Waste of money.  We can't afford shit we need, but can afford $$$ to refit subs for wat reason?  Will this enhance combat capabilities, and if so how?  Good news is the SEALs get some tail when they are on the modified boats now.


----------



## Ranger Psych (Feb 23, 2010)

Other than the crew getting along in close quarters, I don't think it'd truly be THAT hard to do integration. You don't need new bathrooms, and you don't need new showers. If anything, schedule shift rotation so the women are getting off shift for shit and shower time where the males and females aren't vying for the showers. Normal duty day head calls just have a magnetic sign on the head door and bulkhead near it... if it's on the door it's whoever's using it. stand by till they're done.. if it's off the door it's free game. Toss a lock on the door so you don't have johnny jackass breaking in on jane taking a shit, or vice versa.


----------



## Scotth (Feb 24, 2010)

I agree with points made by both SOWT and Ranger Psych.  Spending money to retrofit boats to make this work would be a big No Go, there are bigger priorities.  If they can make it work with crapper signage and some kind of workable sleeping arrangement so be it.  My buddy was on subs back in the 80's and he said they had a higher standard to get on a boat and if they hold women to the same standard that's what is important in my eyes.


----------



## QC (Feb 24, 2010)

"The submarines expected to carry women initially would be the larger ones." What are they?
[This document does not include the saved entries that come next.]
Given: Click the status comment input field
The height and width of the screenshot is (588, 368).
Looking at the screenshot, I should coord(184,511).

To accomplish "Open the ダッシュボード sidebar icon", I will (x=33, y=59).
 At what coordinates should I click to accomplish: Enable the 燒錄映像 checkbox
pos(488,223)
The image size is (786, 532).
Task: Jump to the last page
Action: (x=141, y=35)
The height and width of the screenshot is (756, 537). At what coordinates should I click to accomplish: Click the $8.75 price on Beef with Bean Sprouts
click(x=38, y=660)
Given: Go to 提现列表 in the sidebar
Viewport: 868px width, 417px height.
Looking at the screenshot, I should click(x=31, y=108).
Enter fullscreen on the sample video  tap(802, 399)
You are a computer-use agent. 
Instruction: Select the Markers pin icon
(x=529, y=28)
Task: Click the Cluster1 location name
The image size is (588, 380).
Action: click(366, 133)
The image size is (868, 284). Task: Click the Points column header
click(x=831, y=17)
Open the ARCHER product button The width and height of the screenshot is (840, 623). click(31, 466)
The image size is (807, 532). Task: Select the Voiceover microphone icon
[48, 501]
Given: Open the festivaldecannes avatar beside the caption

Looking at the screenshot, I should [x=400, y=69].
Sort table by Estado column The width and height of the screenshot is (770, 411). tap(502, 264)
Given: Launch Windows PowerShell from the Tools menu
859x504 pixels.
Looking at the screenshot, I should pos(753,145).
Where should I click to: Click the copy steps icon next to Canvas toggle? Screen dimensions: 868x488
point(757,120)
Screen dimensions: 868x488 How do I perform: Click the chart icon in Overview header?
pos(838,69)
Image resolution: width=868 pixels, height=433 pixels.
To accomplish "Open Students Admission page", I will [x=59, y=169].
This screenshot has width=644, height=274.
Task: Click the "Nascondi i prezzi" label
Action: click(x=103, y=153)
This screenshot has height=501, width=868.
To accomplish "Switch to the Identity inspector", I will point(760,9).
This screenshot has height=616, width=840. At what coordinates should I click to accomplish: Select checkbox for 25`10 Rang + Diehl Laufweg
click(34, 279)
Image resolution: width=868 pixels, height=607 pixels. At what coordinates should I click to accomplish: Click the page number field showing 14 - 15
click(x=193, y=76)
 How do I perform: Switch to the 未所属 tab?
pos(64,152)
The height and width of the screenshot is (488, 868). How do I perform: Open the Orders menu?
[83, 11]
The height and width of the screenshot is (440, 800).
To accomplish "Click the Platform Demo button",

Ballast!


----------



## The91Bravo (Feb 24, 2010)

Queens Cadet said:


> "The submarines expected to carry women initially would be the larger ones." What are they? Ballast!


 
QC,

That made me crack up... And with some of the women I saw on the Enterprise... you would need wider hatches too


----------



## QC (Feb 24, 2010)

USS Booby Prize...


----------



## digrar (Feb 24, 2010)

We've had girls on subs since 98, the Dutch since 88, just another thing to get used to, in 10 years time it will be as if it's always been like that.


----------



## Manolito (Feb 24, 2010)

We have allowed women to go on sea trials on subs for years. Granted these are short periods of time compared to a see the world at eight knots cruise. I believe there are things in life that can be done but often shouldn't be done. Just another thing for the wifes of the sailors to worry about. They don't know where their husbands are at and now can worry about who is playing hide the little guy. I know about the mile high club and I wonder what they will call it on subs. Test depth being the ultimate goal? I got it in the sonar dome during an emergency blow. A little play on words. Welcome aboard!


----------



## MsKitty (Feb 24, 2010)

Manolito said:


> We have allowed women to go on sea trials on subs for years. Granted these are short periods of time compared to a see the world at eight knots cruise. I believe there are things in life that can be done but often shouldn't be done. Just another thing for the wifes of the sailors to worry about. They don't know where their husbands are at and now can worry about who is playing hide the little guy. I know about the mile high club and I wonder what they will call it on subs. Test depth being the ultimate goal? I got it in the sonar dome during an emergency blow. A little play on words. Welcome aboard!


 
OMG I'm laughing so hard...spoken like a true Navy guy!    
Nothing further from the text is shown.